Transgendered individuals often have to contrive certain parts of their personality in order to be in community with others, whether these others are transgendered or not. Many fail or refuse to realize that, similarly to virtually any other industry, working in music requires navigating precarious spaces controlled by homophobic, racist, sexist, zionist and transphobic oligarchs. In spaces that tend to center around community, such oligarchic positions are assumed by supposed members of the community who, in classic colonial fashion, can stake their claim on the most resources possible at the expense of others.

Notions of identity are constructed by an individual's relationship to others. One may think that a "man" is somebody born with certain body parts, thus establishing the relationship between being a man and having a "male body" as a one-to-one immutable construct. This is obviously complicated by the existence of transgender individuals, something many people are unwilling to accept. One can also look at the views of somebody like Winston Churchill, a highly revered figure in western cultures, who justified the brutal starvation and genocide of, among others, Indian peoples, with his belief that British colonialism was a favor unto less civilized societies. It is of course easy for anyone who intentionally cultivates empathy in their lives that this is not true, and that slaying people en masse is never a favorable act. What interests me about this notion is the fact that the perceived inferiority of the colonized subjects cannot be overcome within this paradigm. The superiority of the British person is conveyed as a plain truth, as clear as the blueness (or in many cases greyness) of the sky.

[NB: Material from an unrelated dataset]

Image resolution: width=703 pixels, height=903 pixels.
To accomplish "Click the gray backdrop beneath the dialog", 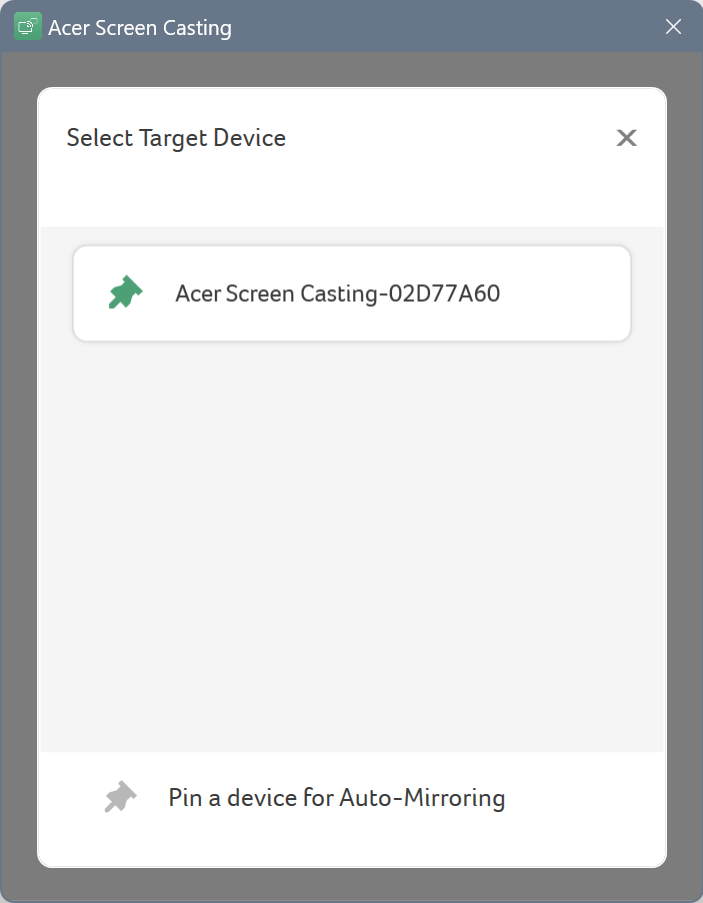I will pos(352,884).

People have the ability to change. Transgendered people may even transition their own gender, overcoming the constantly and publically reinforced boundaries between genders. Many transgendered people may even transition, and then join in on the fun of enforcing these boundaries. As a trans person myself, I am interested in the power structures that hold people we considered to be marginalized down, rather than transitioning in order to be a part of the structures myself. However as a worker in an industry I recognize the importance of navigating these structures as to not be completely consumed by them. What you hear in this record is a result of this careful act of balancing. This is not a story of self-realization, rather a portrait of unbecoming; a failed act of reconciliation with a ruthless and unbending system of power. Enjoy!